• [Exercise prompt]
Your reply should be an exact copy of every entry, with the pictures removed.

[Saved entries]
[Start of section]

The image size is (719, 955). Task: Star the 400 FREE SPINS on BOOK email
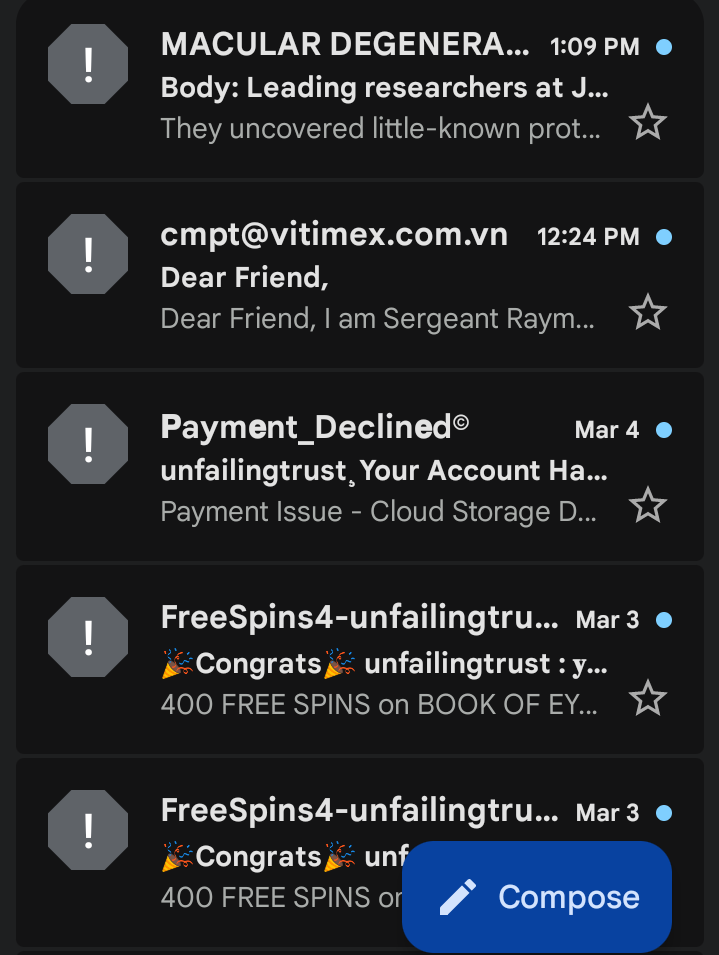pyautogui.click(x=648, y=698)
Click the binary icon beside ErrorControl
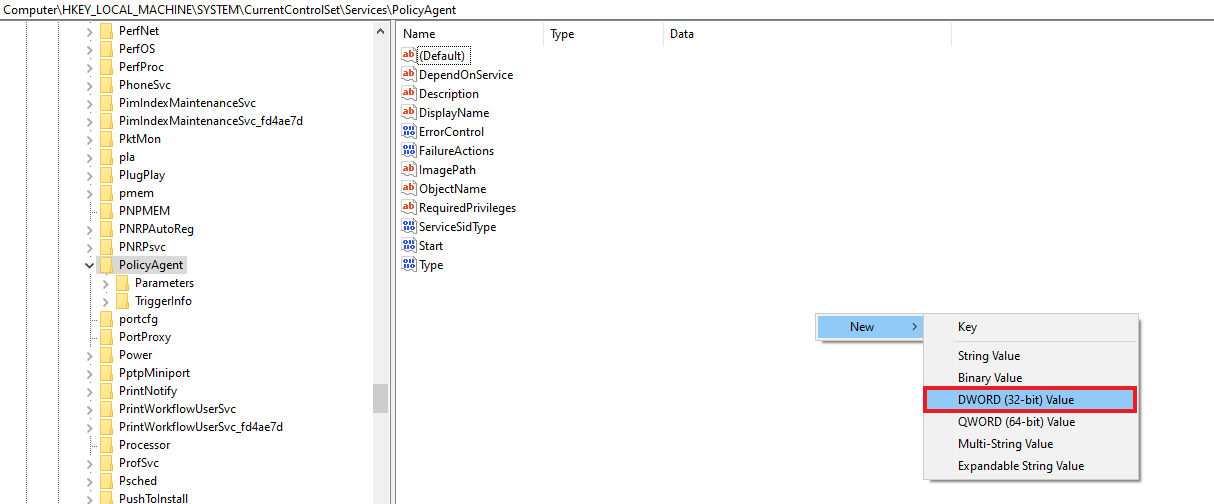The width and height of the screenshot is (1214, 504). click(x=408, y=132)
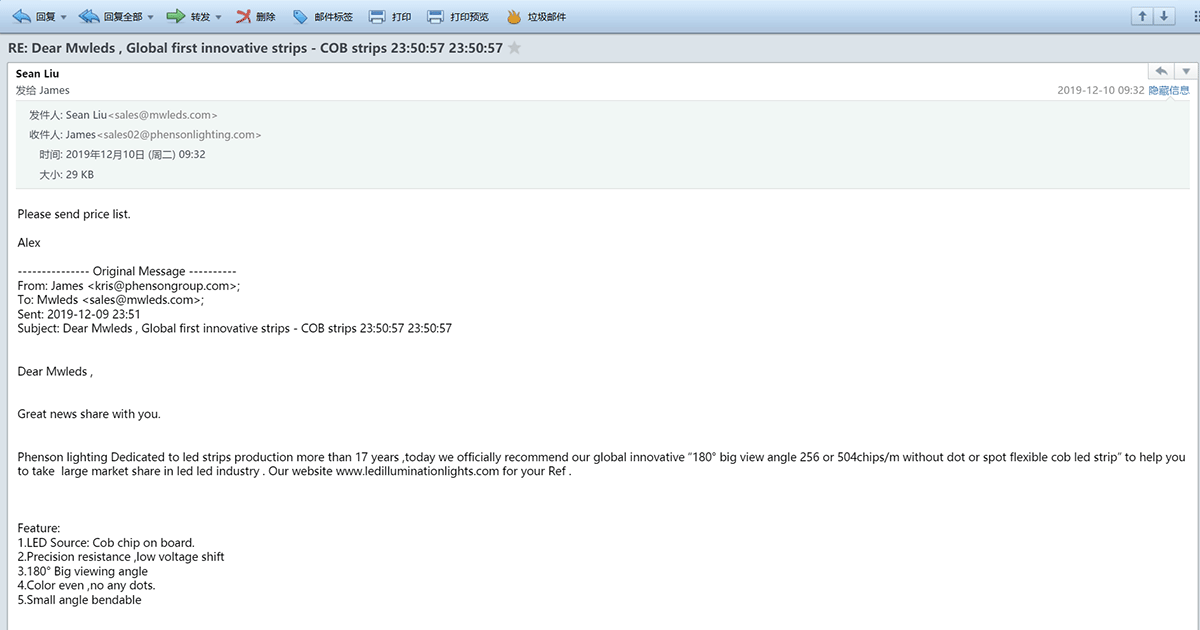
Task: Open print preview (打印预览)
Action: 458,17
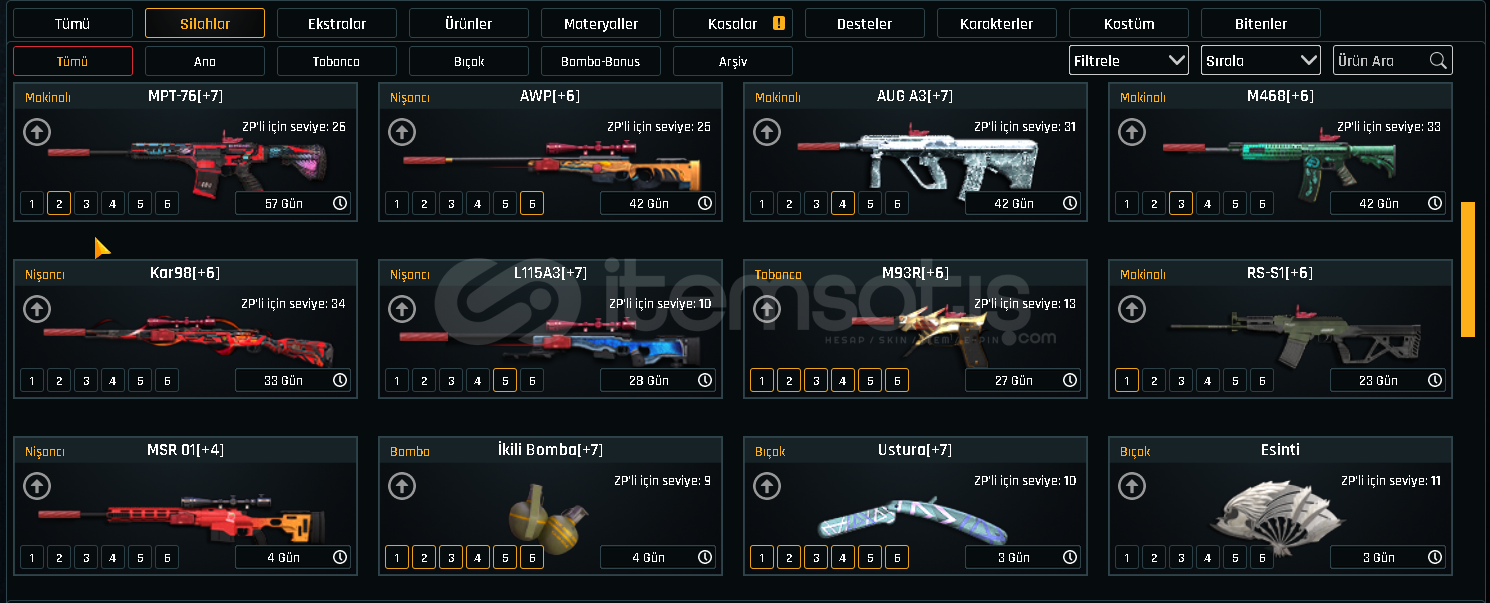Click the Ürün Ara search field
The width and height of the screenshot is (1490, 603).
[x=1393, y=61]
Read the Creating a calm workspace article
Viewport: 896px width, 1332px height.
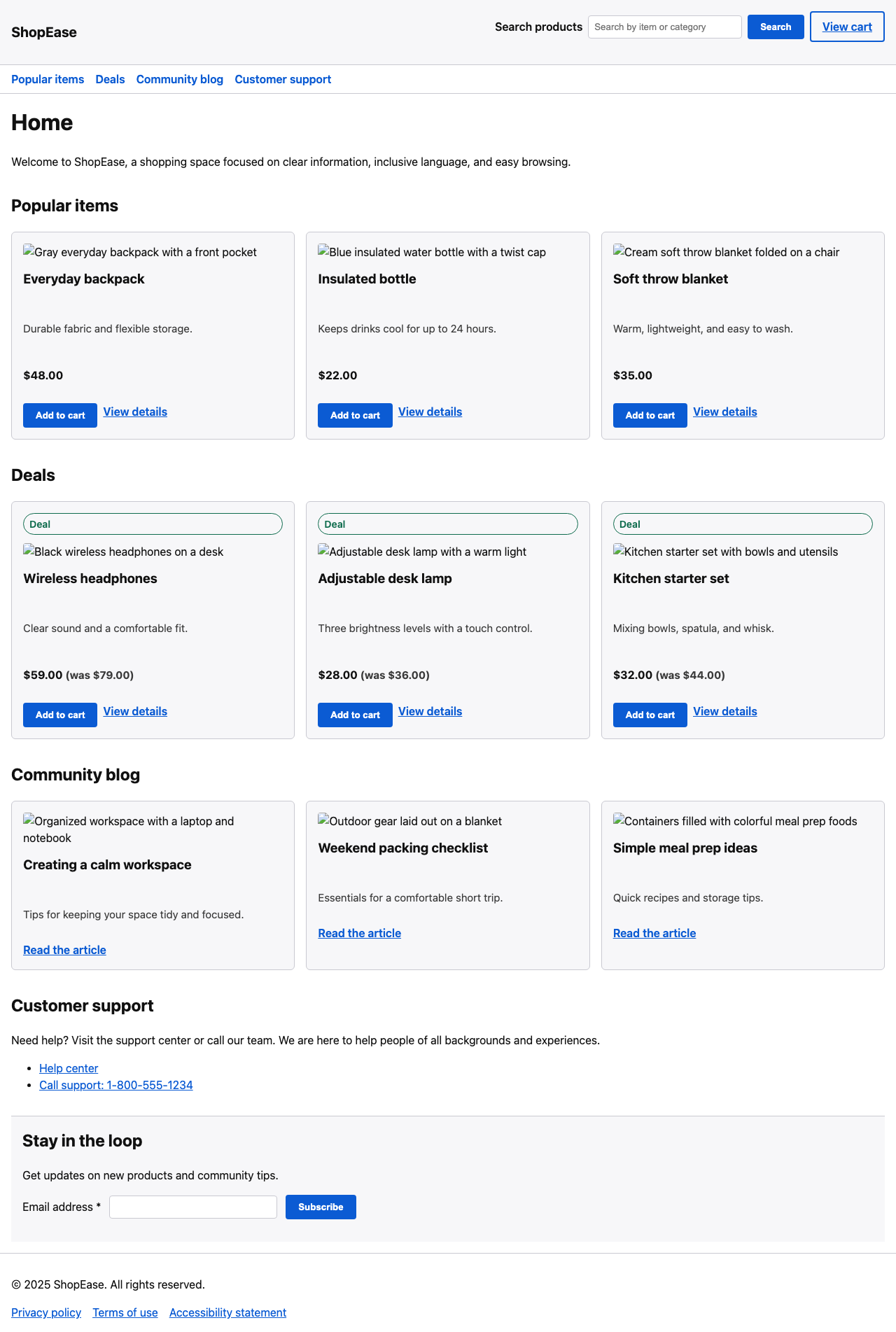(x=64, y=950)
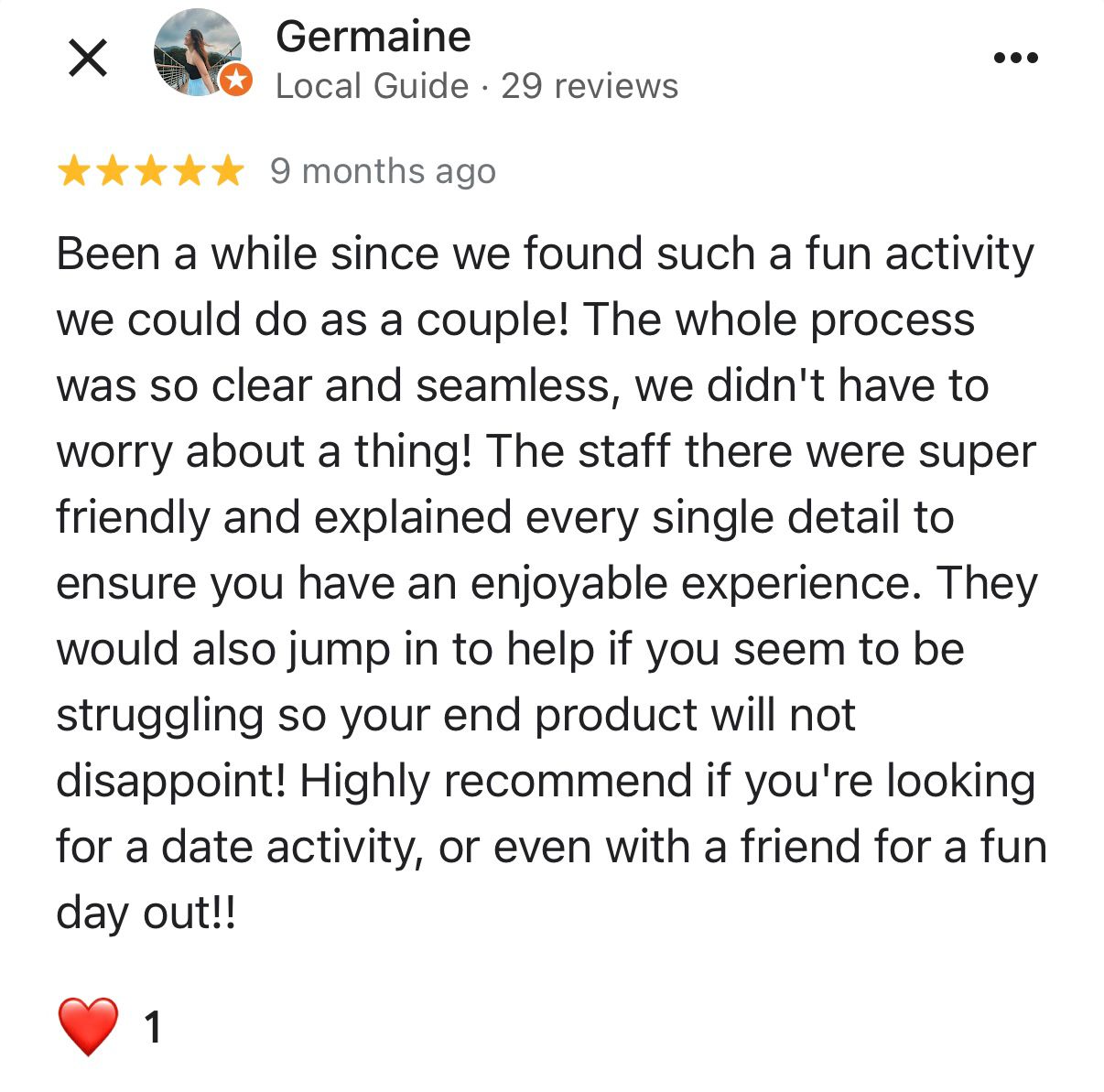This screenshot has height=1092, width=1104.
Task: Click the fifth yellow rating star
Action: pyautogui.click(x=227, y=171)
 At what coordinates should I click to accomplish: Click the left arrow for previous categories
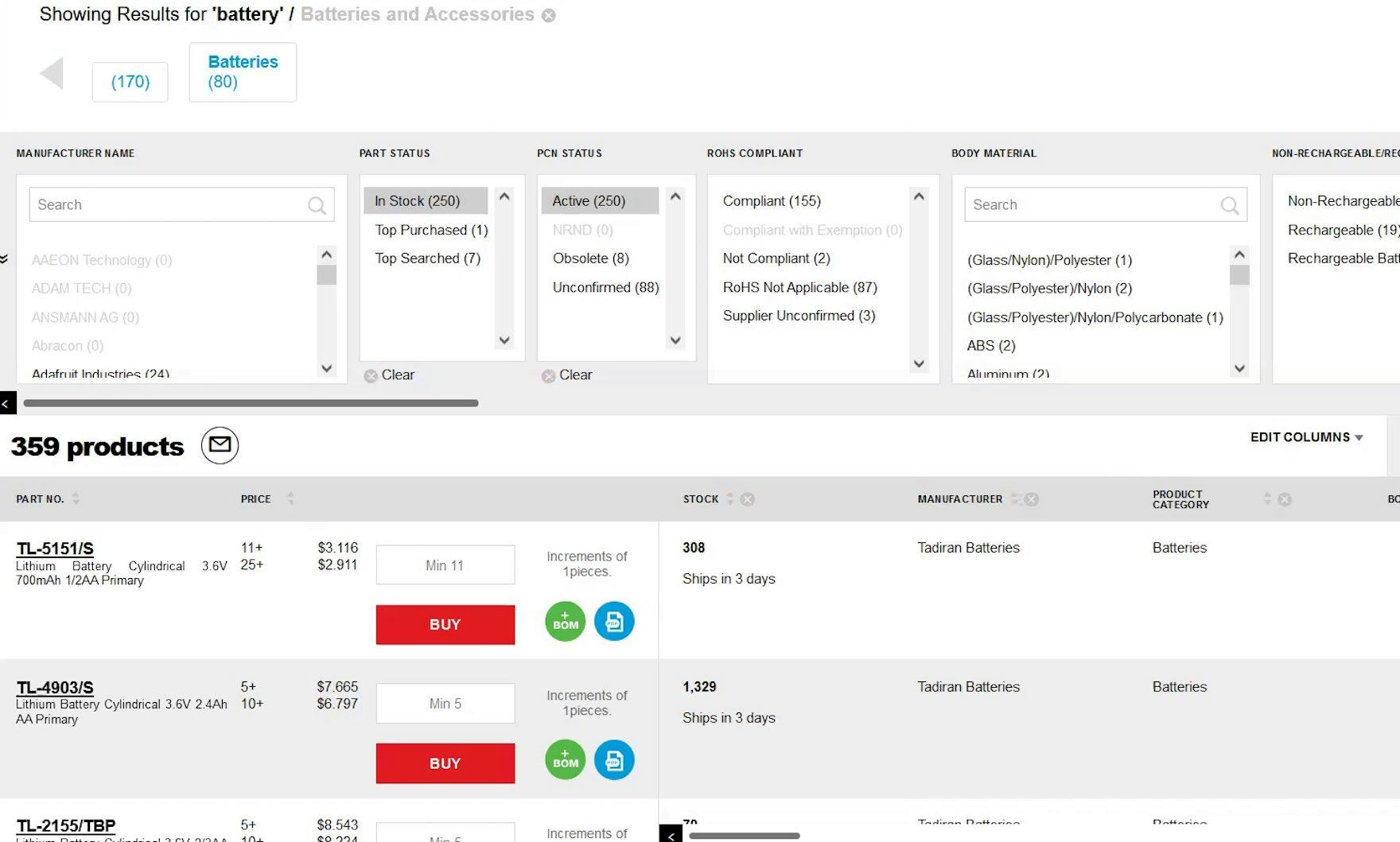(x=52, y=74)
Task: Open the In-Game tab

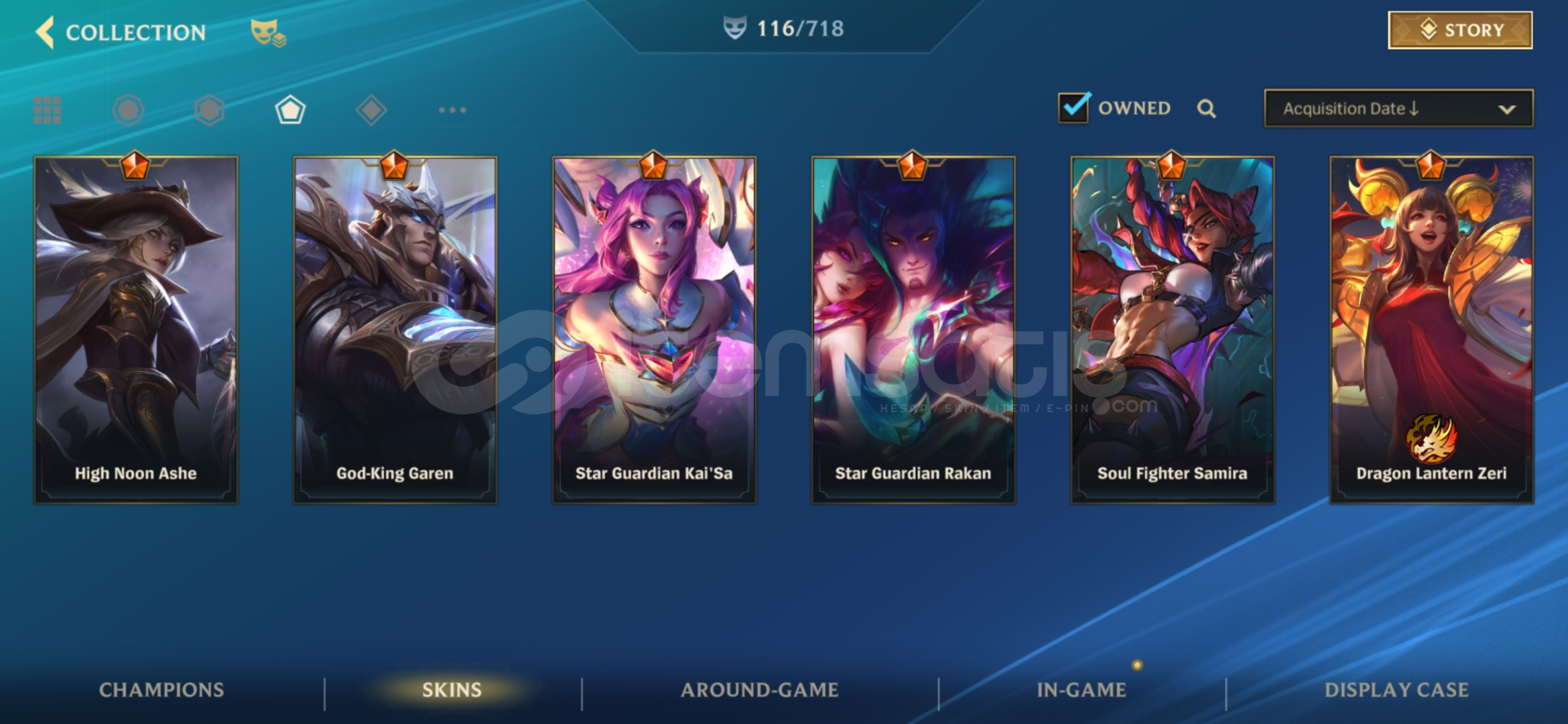Action: tap(1082, 690)
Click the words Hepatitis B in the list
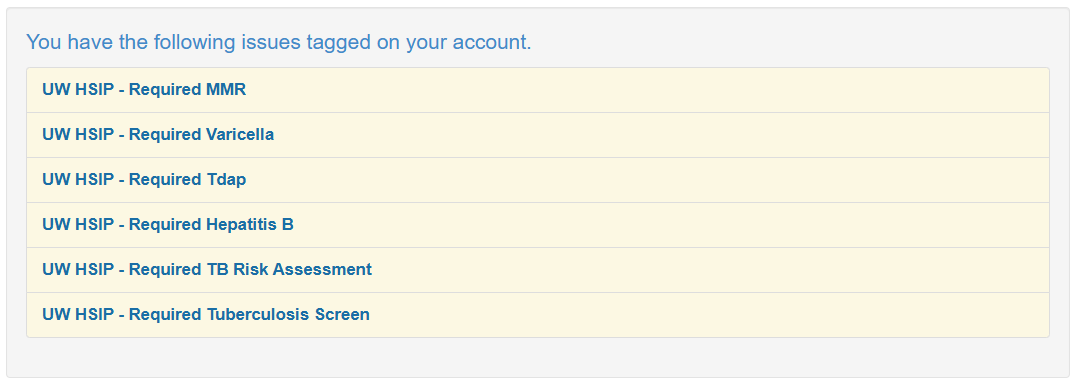This screenshot has width=1083, height=390. (x=250, y=225)
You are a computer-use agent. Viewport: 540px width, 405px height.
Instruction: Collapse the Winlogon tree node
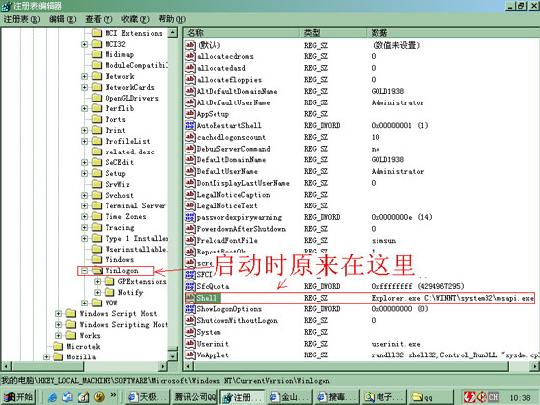click(x=84, y=271)
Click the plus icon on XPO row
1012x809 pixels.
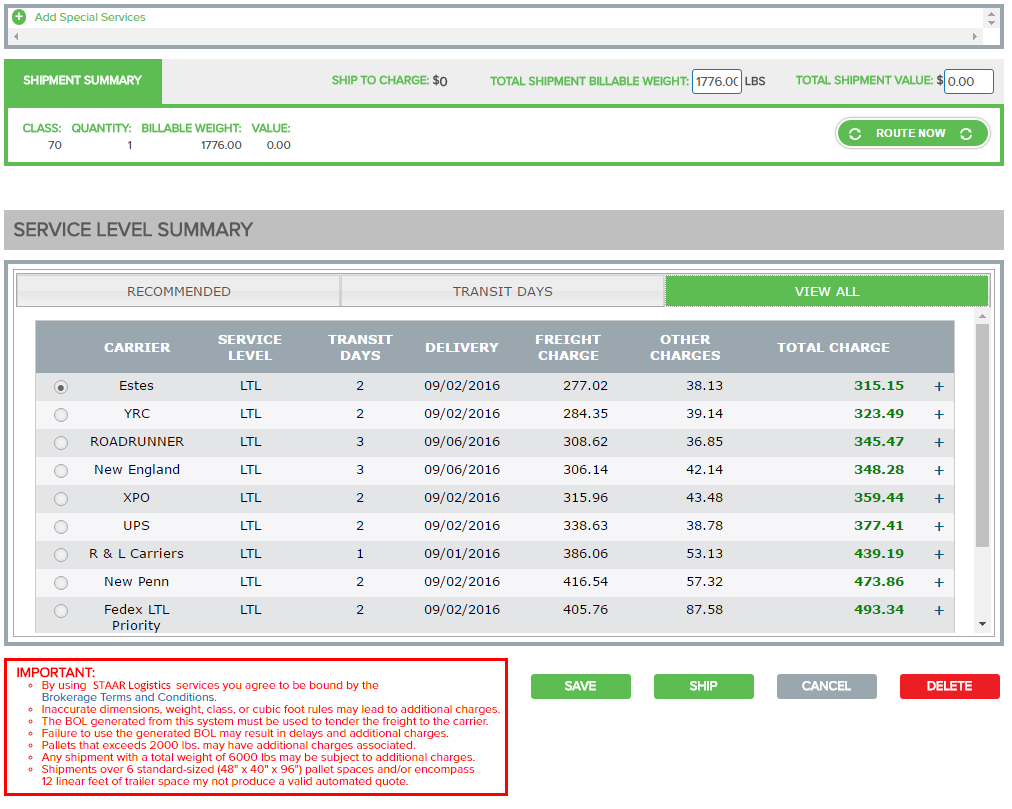939,498
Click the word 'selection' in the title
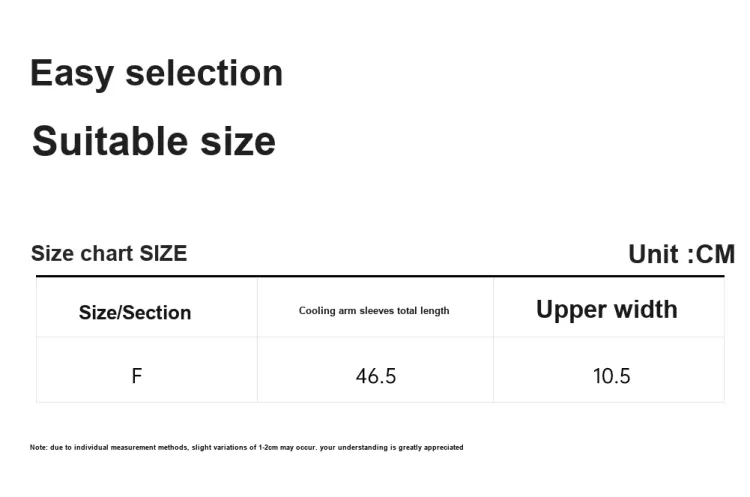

[End of section]

• [Solution to this problem]
The image size is (719, 955). Task: Star the 400 FREE SPINS on BOOK email
pyautogui.click(x=648, y=698)
Click the binary icon beside ErrorControl
The width and height of the screenshot is (1214, 504). click(x=408, y=132)
Task: Open print preview (打印预览)
Action: 458,17
Click the Ürün Ara search field
The width and height of the screenshot is (1490, 603).
[x=1393, y=61]
Read the Creating a calm workspace article
Viewport: 896px width, 1332px height.
(x=64, y=950)
This screenshot has height=1092, width=1104.
Task: Click the fifth yellow rating star
Action: pyautogui.click(x=227, y=171)
 At what coordinates should I click to accomplish: Click the left arrow for previous categories
(x=52, y=74)
Task: Open the In-Game tab

Action: tap(1082, 690)
Click the words Hepatitis B in the list
This screenshot has width=1083, height=390. (x=250, y=225)
You are a computer-use agent. Viewport: 540px width, 405px height.
Instruction: Collapse the Winlogon tree node
click(x=84, y=271)
Click the plus icon on XPO row
1012x809 pixels.
939,498
Click the word 'selection' in the title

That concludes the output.